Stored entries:
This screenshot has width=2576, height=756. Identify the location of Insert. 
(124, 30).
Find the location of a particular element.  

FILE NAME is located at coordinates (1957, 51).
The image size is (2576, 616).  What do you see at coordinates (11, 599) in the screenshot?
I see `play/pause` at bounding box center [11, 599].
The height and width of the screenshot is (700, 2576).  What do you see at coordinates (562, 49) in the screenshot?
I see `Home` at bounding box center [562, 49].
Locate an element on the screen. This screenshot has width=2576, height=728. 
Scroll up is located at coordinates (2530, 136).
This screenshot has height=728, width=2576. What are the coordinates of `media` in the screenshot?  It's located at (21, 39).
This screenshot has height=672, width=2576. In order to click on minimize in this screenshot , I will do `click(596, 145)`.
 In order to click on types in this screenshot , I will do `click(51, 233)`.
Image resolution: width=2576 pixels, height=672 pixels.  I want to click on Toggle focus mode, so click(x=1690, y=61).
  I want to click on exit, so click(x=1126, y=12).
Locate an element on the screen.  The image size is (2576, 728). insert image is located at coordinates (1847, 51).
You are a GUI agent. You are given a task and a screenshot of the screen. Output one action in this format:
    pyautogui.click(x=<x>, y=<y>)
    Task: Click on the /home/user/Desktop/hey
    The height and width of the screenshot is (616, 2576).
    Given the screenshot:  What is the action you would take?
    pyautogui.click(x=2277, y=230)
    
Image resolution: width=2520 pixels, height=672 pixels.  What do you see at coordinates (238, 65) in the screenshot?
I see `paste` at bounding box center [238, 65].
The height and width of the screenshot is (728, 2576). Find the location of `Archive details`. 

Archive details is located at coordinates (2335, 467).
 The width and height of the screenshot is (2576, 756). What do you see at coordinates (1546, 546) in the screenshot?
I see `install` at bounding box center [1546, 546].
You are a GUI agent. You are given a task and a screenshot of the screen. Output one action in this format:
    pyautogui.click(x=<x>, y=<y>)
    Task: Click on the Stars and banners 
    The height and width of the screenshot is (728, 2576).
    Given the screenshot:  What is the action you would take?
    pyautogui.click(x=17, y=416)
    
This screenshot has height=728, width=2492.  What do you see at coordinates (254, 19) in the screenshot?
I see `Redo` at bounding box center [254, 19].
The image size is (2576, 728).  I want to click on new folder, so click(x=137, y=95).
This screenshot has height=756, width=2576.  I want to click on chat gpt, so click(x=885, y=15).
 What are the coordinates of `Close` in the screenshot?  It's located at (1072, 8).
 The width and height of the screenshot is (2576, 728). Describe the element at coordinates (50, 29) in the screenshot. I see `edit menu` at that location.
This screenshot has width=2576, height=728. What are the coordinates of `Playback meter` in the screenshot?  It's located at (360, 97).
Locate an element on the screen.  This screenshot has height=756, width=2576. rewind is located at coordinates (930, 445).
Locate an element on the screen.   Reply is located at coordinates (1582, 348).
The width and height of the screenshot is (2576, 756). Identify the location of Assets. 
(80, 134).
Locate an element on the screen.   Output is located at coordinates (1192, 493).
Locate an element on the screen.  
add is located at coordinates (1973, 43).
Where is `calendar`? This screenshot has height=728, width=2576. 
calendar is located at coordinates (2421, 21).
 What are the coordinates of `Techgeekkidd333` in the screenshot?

> **What is expected**:
Pick out each line of the entries above that contains the word "Find", and copy those lines in full. Only matches with the same capitalization count.

> **Response below**:
Find the location of a particular element.  
The height and width of the screenshot is (728, 2576). Find the location of `Archive details`. 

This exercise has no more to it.